WHAT THE EXERCISE ASKS » Rewrite the records below, replacing each "How do I perform" with "How can I carry out" and leaving everything else unchanged.

------------------------------------

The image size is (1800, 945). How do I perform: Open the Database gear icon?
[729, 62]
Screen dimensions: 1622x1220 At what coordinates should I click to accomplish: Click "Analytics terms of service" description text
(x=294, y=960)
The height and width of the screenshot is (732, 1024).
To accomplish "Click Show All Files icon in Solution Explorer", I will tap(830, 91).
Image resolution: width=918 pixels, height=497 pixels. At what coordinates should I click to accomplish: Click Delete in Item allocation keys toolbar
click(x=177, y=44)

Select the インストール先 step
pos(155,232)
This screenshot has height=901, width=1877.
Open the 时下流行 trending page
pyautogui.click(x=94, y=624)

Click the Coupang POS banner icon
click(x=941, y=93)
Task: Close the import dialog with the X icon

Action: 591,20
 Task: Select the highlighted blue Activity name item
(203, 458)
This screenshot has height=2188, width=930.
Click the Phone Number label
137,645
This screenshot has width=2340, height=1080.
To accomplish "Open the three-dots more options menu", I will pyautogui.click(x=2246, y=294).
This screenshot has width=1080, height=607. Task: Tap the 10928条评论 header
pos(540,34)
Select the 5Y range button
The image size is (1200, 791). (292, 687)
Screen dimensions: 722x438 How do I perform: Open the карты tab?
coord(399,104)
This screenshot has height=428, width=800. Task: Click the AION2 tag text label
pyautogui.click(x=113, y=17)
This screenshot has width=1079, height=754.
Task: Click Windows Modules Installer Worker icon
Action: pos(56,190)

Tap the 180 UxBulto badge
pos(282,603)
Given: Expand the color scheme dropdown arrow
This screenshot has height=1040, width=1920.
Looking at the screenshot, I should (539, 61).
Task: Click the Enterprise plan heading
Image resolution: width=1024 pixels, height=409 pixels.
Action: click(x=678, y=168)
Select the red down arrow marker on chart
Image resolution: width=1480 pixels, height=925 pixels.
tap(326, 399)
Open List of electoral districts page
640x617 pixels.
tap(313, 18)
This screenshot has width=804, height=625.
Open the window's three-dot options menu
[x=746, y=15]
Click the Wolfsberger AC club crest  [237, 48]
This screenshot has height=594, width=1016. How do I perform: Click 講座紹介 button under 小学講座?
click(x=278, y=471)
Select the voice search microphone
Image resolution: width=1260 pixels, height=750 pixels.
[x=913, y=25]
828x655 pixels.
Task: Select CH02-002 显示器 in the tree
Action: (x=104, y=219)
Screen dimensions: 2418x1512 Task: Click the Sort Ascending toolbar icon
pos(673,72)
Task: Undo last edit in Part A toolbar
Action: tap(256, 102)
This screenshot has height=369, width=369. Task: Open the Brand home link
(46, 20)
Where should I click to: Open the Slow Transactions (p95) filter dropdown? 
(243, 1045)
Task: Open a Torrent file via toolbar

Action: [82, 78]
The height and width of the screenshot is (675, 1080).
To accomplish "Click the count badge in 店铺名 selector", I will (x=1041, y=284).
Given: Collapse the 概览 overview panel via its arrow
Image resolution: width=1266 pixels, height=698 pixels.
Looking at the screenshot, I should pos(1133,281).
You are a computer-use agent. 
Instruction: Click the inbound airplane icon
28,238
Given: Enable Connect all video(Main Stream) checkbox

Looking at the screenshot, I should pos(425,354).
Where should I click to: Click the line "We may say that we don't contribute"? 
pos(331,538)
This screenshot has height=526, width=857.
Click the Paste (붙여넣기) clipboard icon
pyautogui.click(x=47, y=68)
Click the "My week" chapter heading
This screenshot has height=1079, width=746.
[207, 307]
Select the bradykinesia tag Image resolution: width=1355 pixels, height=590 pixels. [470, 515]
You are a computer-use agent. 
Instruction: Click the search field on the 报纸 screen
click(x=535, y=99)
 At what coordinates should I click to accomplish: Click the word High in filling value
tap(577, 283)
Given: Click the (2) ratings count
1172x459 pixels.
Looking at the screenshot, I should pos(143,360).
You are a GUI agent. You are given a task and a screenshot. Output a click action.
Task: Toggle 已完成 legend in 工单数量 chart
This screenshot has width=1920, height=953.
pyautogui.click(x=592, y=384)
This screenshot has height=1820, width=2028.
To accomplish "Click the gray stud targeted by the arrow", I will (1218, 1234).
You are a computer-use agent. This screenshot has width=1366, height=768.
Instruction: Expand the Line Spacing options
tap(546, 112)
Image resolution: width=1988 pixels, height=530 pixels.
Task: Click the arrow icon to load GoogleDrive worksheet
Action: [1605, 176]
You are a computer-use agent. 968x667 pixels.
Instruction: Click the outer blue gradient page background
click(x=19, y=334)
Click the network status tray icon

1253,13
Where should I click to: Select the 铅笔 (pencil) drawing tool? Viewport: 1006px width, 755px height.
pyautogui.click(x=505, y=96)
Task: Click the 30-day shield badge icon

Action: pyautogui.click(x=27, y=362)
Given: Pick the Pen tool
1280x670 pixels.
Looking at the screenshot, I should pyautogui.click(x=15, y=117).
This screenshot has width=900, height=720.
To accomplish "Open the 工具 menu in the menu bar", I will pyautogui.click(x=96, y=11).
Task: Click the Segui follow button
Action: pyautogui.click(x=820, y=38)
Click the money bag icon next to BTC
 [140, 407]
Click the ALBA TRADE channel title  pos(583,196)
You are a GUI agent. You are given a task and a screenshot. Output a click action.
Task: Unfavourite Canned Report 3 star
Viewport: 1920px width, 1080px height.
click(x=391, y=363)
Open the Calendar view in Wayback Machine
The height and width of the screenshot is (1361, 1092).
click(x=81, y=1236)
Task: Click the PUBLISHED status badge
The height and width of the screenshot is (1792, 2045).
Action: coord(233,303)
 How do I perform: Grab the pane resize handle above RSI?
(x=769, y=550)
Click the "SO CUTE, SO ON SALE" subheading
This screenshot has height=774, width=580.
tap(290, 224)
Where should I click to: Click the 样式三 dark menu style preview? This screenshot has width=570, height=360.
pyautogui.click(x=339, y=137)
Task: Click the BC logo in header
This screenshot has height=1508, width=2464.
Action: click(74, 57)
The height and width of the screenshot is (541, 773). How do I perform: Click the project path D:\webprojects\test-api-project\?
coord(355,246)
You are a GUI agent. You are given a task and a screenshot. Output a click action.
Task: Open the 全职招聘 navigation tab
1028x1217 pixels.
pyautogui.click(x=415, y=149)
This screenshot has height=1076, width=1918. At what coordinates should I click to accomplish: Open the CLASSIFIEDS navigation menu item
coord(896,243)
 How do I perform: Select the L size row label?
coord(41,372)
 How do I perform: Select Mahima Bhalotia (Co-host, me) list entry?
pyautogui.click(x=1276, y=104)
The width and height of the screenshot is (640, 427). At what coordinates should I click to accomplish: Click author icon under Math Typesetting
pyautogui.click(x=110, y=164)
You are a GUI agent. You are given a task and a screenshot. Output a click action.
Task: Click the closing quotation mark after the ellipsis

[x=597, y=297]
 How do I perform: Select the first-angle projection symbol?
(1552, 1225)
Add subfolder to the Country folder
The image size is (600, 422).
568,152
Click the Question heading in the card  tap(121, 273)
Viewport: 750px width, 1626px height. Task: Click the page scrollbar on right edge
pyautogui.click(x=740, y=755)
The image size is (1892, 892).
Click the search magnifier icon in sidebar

------------------------------------

SOLUTION TO THIS PROBLEM »
The image size is (1800, 945). How can I carry out: Open the Database gear icon?
[729, 62]
Screen dimensions: 1622x1220 At what coordinates should I click to accomplish: Click "Analytics terms of service" description text
(x=294, y=960)
The height and width of the screenshot is (732, 1024).
To accomplish "Click Show All Files icon in Solution Explorer", I will tap(830, 91).
Image resolution: width=918 pixels, height=497 pixels. At what coordinates should I click to accomplish: Click Delete in Item allocation keys toolbar
click(x=177, y=44)

Select the インストール先 step
pos(155,232)
This screenshot has height=901, width=1877.
Open the 时下流行 trending page
pyautogui.click(x=94, y=624)

Click the Coupang POS banner icon
click(x=941, y=93)
Task: Close the import dialog with the X icon

Action: 591,20
 Task: Select the highlighted blue Activity name item
(203, 458)
This screenshot has height=2188, width=930.
Click the Phone Number label
137,645
This screenshot has width=2340, height=1080.
To accomplish "Open the three-dots more options menu", I will pyautogui.click(x=2246, y=294).
This screenshot has width=1080, height=607. Task: Tap the 10928条评论 header
pos(540,34)
Select the 5Y range button
The image size is (1200, 791). (292, 687)
Screen dimensions: 722x438 How can I carry out: Open the карты tab?
coord(399,104)
This screenshot has height=428, width=800. Task: Click the AION2 tag text label
pyautogui.click(x=113, y=17)
This screenshot has width=1079, height=754.
Task: Click Windows Modules Installer Worker icon
Action: pos(56,190)

Tap the 180 UxBulto badge
pos(282,603)
Given: Expand the color scheme dropdown arrow
This screenshot has height=1040, width=1920.
Looking at the screenshot, I should (539, 61).
Task: Click the Enterprise plan heading
Image resolution: width=1024 pixels, height=409 pixels.
Action: click(x=678, y=168)
Select the red down arrow marker on chart
Image resolution: width=1480 pixels, height=925 pixels.
tap(326, 399)
Open List of electoral districts page
640x617 pixels.
tap(313, 18)
This screenshot has width=804, height=625.
Open the window's three-dot options menu
[x=746, y=15]
Click the Wolfsberger AC club crest  [237, 48]
This screenshot has height=594, width=1016. How can I carry out: Click 講座紹介 button under 小学講座?
click(x=278, y=471)
Select the voice search microphone
Image resolution: width=1260 pixels, height=750 pixels.
[x=913, y=25]
828x655 pixels.
Task: Select CH02-002 显示器 in the tree
Action: (x=104, y=219)
Screen dimensions: 2418x1512 Task: Click the Sort Ascending toolbar icon
pos(673,72)
Task: Undo last edit in Part A toolbar
Action: tap(256, 102)
This screenshot has height=369, width=369. Task: Open the Brand home link
(46, 20)
Where should I click to: Open the Slow Transactions (p95) filter dropdown? 
(243, 1045)
Task: Open a Torrent file via toolbar

Action: [82, 78]
The height and width of the screenshot is (675, 1080).
To accomplish "Click the count badge in 店铺名 selector", I will (x=1041, y=284).
Given: Collapse the 概览 overview panel via its arrow
Image resolution: width=1266 pixels, height=698 pixels.
Looking at the screenshot, I should pos(1133,281).
You are a computer-use agent. 
Instruction: Click the inbound airplane icon
28,238
Given: Enable Connect all video(Main Stream) checkbox

Looking at the screenshot, I should pos(425,354).
Where should I click to: Click the line "We may say that we don't contribute"? 
pos(331,538)
This screenshot has height=526, width=857.
Click the Paste (붙여넣기) clipboard icon
pyautogui.click(x=47, y=68)
Click the "My week" chapter heading
This screenshot has height=1079, width=746.
[207, 307]
Select the bradykinesia tag Image resolution: width=1355 pixels, height=590 pixels. [470, 515]
You are a computer-use agent. 
Instruction: Click the search field on the 报纸 screen
click(x=535, y=99)
 At what coordinates should I click to accomplish: Click the word High in filling value
tap(577, 283)
Given: Click the (2) ratings count
1172x459 pixels.
Looking at the screenshot, I should pos(143,360).
You are a GUI agent. You are given a task and a screenshot. Output a click action.
Task: Toggle 已完成 legend in 工单数量 chart
This screenshot has width=1920, height=953.
pyautogui.click(x=592, y=384)
This screenshot has height=1820, width=2028.
To accomplish "Click the gray stud targeted by the arrow", I will (1218, 1234).
You are a computer-use agent. This screenshot has width=1366, height=768.
Instruction: Expand the Line Spacing options
tap(546, 112)
Image resolution: width=1988 pixels, height=530 pixels.
Task: Click the arrow icon to load GoogleDrive worksheet
Action: [1605, 176]
You are a computer-use agent. 968x667 pixels.
Instruction: Click the outer blue gradient page background
click(x=19, y=334)
Click the network status tray icon

1253,13
Where should I click to: Select the 铅笔 (pencil) drawing tool? Viewport: 1006px width, 755px height.
pyautogui.click(x=505, y=96)
Task: Click the 30-day shield badge icon

Action: pyautogui.click(x=27, y=362)
Given: Pick the Pen tool
1280x670 pixels.
Looking at the screenshot, I should pyautogui.click(x=15, y=117).
This screenshot has width=900, height=720.
To accomplish "Open the 工具 menu in the menu bar", I will pyautogui.click(x=96, y=11).
Task: Click the Segui follow button
Action: pyautogui.click(x=820, y=38)
Click the money bag icon next to BTC
 [140, 407]
Click the ALBA TRADE channel title  pos(583,196)
You are a GUI agent. You are given a task and a screenshot. Output a click action.
Task: Unfavourite Canned Report 3 star
Viewport: 1920px width, 1080px height.
click(x=391, y=363)
Open the Calendar view in Wayback Machine
The height and width of the screenshot is (1361, 1092).
click(x=81, y=1236)
Task: Click the PUBLISHED status badge
The height and width of the screenshot is (1792, 2045).
Action: coord(233,303)
 How can I carry out: Grab the pane resize handle above RSI?
(x=769, y=550)
Click the "SO CUTE, SO ON SALE" subheading
This screenshot has height=774, width=580.
tap(290, 224)
Where should I click to: Click the 样式三 dark menu style preview? This screenshot has width=570, height=360.
pyautogui.click(x=339, y=137)
Task: Click the BC logo in header
This screenshot has height=1508, width=2464.
Action: click(74, 57)
The height and width of the screenshot is (541, 773). How can I carry out: Click the project path D:\webprojects\test-api-project\?
coord(355,246)
You are a GUI agent. You are given a task and a screenshot. Output a click action.
Task: Open the 全职招聘 navigation tab
1028x1217 pixels.
pyautogui.click(x=415, y=149)
This screenshot has height=1076, width=1918. At what coordinates should I click to accomplish: Open the CLASSIFIEDS navigation menu item
coord(896,243)
 How can I carry out: Select the L size row label?
coord(41,372)
 How can I carry out: Select Mahima Bhalotia (Co-host, me) list entry?
pyautogui.click(x=1276, y=104)
The width and height of the screenshot is (640, 427). At what coordinates should I click to accomplish: Click author icon under Math Typesetting
pyautogui.click(x=110, y=164)
You are a GUI agent. You are given a task and a screenshot. Output a click action.
Task: Click the closing quotation mark after the ellipsis

[x=597, y=297]
 How can I carry out: Select the first-angle projection symbol?
(1552, 1225)
Add subfolder to the Country folder
The image size is (600, 422).
568,152
Click the Question heading in the card  tap(121, 273)
Viewport: 750px width, 1626px height. Task: Click the page scrollbar on right edge
pyautogui.click(x=740, y=755)
The image size is (1892, 892).
Click the search magnifier icon in sidebar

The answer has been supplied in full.